Et voilà qu'Esméralda nous donne une autre frousse: Ce matin, j'observe
qu'elle a des pertes sanguinolentes. Est-ce un signe avant-coureur d'une mise bas
très prochaine? Ce serait merveilleux que ça arrive alors que les enfants
et petits-enfants sont ici! Mais c'est un peu trop tôt, selon mes calculs, ça
ne devrait arriver que dans un bon deux semaines... Alors est-elle en train d'avorter
à nouveau et de perdre encore ses chevreaux?
J'opte pour la première hypothèse, je m'énerve, je prépare tout
le matériel nécessaire pour mon rôle de sage-homme (même si mon
"Storey's guide..." m'assure que, dans 95% des cas, la chèvre
se débrouille très bien et qu'il n'y a strictement rien à faire).
Puis rien ne vient... Une nouvelle observation indique que ce serait plutôt
du côté digestif que proviennent les pertes.
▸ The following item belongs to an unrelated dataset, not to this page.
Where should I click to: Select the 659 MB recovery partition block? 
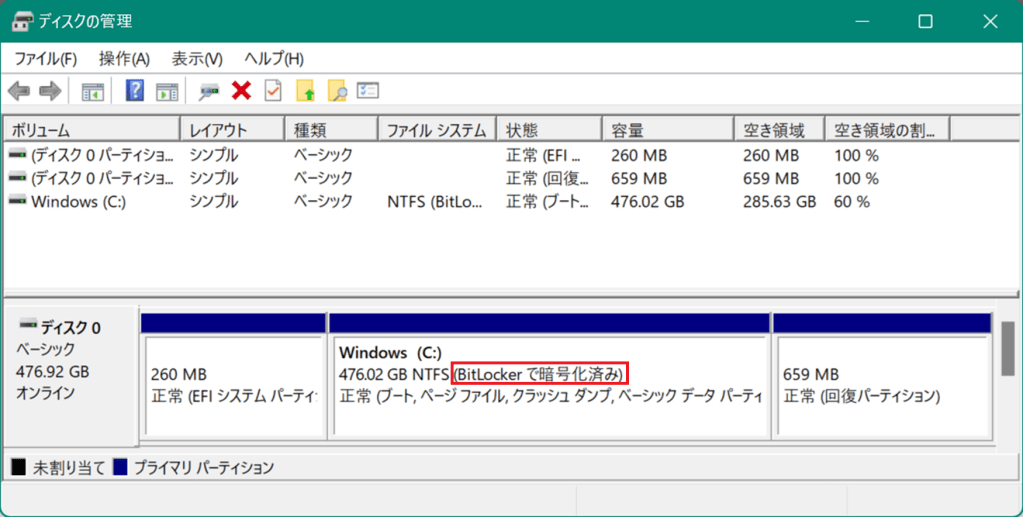[x=880, y=385]
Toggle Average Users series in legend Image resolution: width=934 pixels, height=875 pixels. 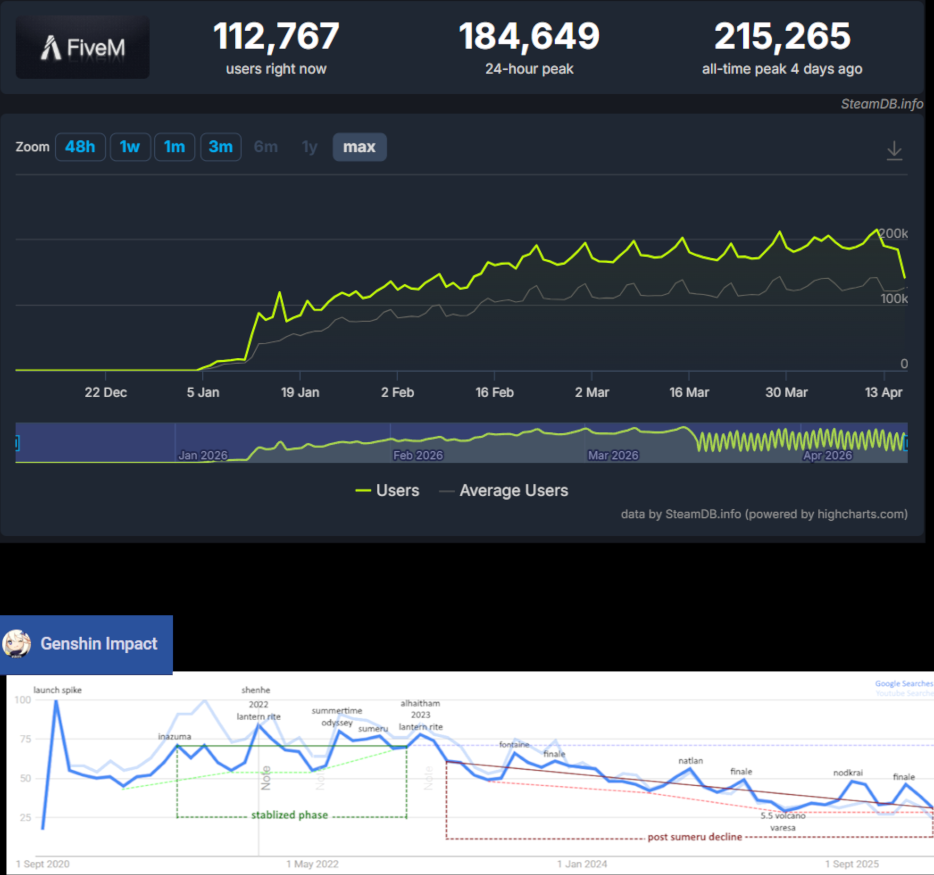click(504, 491)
Sur le conseil de la vétérinaire,
on fait analyser un échantillon; c'est bien ça: les bêtes ont des
parasites intestinaux et il faut leur faire des injections de vermifuge, en plus
d'une deuxième injection de sélénium pour les futures mères afin
de prévenir la maladie des muscles blancs chez les chevreaux. On doit commencer
à être des chevriers expérimentés, car les trois ont subi le
traitement avec la plus grande sérénité, même Molly qui
panique habituellement dès qu'on l'approche.
Samedi, le 2 avril 2005
- Le pape est mort. Un nouveau pape est appelé à régner.
- Araignée? Tiens, quel drôle de nom! Pourquoi pas Libellule
ou Papillon?
- Mais non! Vous n'avez rien compris! Je recommence: Le pape est mort. Un nouveau
pape est appelé à régner...
etc., da capo, comme je disais déjà, et usque ad nauseam.
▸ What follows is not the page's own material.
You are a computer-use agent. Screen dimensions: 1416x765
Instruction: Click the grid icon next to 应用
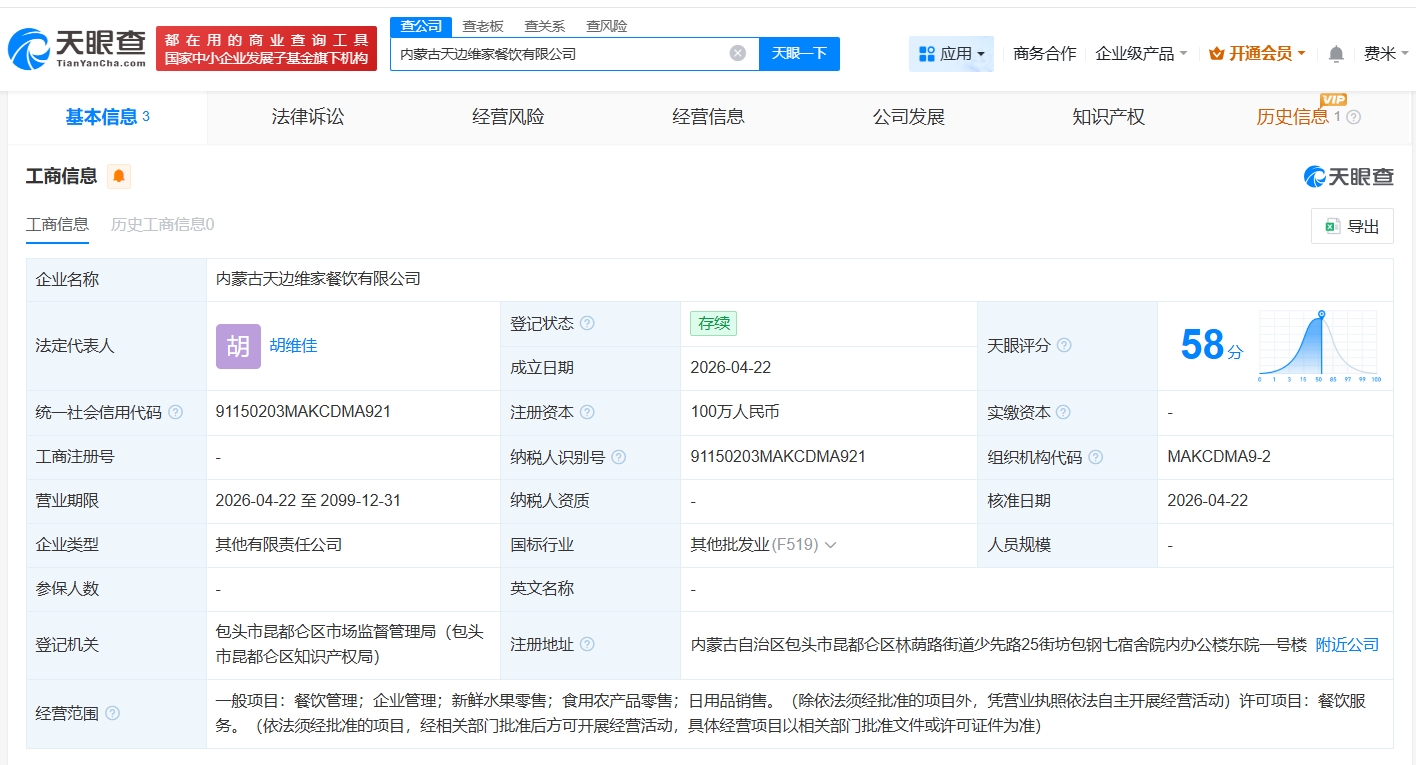click(924, 53)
(s'cusez, elle est vieille...)
Jeudi 14 avril 2005
Hier soir, en revenant un peu tard de la ville où nous étions pour
le vernissage de mon amie Johanne, nous avons trouvé Molly toute en peine,
léchant ses deux chevreaux, morts, encore chauds. C'est bien triste. Ce matin,
elle se lamentait doucement, cherchant ses petits.
Toute une année de préparatifs et d'attente pour en arriver là! Espérons
que ça ira mieux pour Esméralda, qui doit mettre bas bientôt
aussi. Et puis heureusement il y a Lucycat, qui est tellement grosse qu'elle
doit attendre au moins une douzaine de chatons. Tu en veux combien, Lucie?
Samedi 23 avril 2005
Elles nous ont encore fait le coup, les vlimeuses! Elles avaient pourtant recommencé
à pondre régulièrement, six ou sept oeufs à chaque jour, et bien
sagement déposés dans les nichoirs à l'intérieur du poulailler.
Et puis voilà, un jour il n'y en avait plus qu'un seul, puis zéro, puis
encore zéro le jour suivant... Une petite crise attardée d'arrêt de
ponte qu'elles nous avaient pourtant épargnée à l'hiver? Pourtant,
il fait presque un temps d'été. J'ai eu beau chercher partout, nulle part
il n'y avait de trace d'un nid clandestin.